AI Glossary
A comprehensive encyclopedia of artificial intelligence and context management terminology — with definitions, in-depth articles, and authoritative sources.
Artificial General Intelligence
Also known as: AGI, Strong AI, Human-Level AI
A hypothetical form of AI that possesses the ability to understand, learn, and apply intelligence across any intellectual task that a human being can, exhibiting flexibility and adaptability across domains.

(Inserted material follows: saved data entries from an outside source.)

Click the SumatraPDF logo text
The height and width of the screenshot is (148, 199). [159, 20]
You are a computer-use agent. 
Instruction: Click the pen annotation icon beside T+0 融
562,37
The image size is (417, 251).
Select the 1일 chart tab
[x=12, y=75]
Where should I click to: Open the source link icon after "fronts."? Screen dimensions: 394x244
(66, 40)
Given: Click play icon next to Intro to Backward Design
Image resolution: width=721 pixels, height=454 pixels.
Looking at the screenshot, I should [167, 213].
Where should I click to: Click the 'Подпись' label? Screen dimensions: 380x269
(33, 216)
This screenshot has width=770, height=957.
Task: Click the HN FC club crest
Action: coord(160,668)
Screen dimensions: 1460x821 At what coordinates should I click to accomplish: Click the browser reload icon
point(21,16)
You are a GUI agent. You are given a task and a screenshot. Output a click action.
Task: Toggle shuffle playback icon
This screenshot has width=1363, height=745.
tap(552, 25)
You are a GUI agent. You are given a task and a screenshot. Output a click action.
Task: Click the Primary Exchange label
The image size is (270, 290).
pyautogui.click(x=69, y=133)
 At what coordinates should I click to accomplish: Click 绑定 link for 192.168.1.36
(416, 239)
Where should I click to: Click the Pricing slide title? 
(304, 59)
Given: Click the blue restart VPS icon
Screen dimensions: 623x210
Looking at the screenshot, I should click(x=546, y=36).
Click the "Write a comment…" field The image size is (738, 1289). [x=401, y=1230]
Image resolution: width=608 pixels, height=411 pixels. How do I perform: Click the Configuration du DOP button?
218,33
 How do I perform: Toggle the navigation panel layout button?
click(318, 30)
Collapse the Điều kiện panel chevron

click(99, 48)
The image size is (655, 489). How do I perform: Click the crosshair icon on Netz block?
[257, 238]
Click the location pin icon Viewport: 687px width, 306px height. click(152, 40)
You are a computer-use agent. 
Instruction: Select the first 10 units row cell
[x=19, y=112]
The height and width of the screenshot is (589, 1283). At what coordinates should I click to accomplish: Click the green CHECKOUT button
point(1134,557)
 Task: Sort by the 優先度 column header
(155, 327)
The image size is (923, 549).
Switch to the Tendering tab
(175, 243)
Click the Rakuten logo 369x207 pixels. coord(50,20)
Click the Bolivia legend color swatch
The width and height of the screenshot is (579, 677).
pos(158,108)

Artificial Intelligence (AI)
Also known as: AI, Machine Intelligence
The simulation of human intelligence processes by computer systems, including learning, reasoning, self-correction, and the ability to perform tasks that typically require human cognition.
Deep Learning
Also known as: DL, Deep Neural Networks
A subset of machine learning based on artificial neural networks with multiple layers (deep architectures) that can learn hierarchical representations of data for complex pattern recognition.
Embeddings
Also known as: Vector Embeddings, Text Embeddings, Semantic Embeddings
Dense numerical vector representations of data (text, images, audio) that capture semantic meaning, enabling similarity comparisons and machine learning operations in a continuous vector space.
Large Language Model
Also known as: LLM, Foundation Model, Language Model
A type of AI model trained on vast amounts of text data that can understand, generate, and manipulate human language, typically based on the transformer architecture with billions of parameters.
Machine Learning
Also known as: ML
A subset of artificial intelligence that enables systems to learn and improve from experience without being explicitly programmed, using algorithms that identify patterns in data.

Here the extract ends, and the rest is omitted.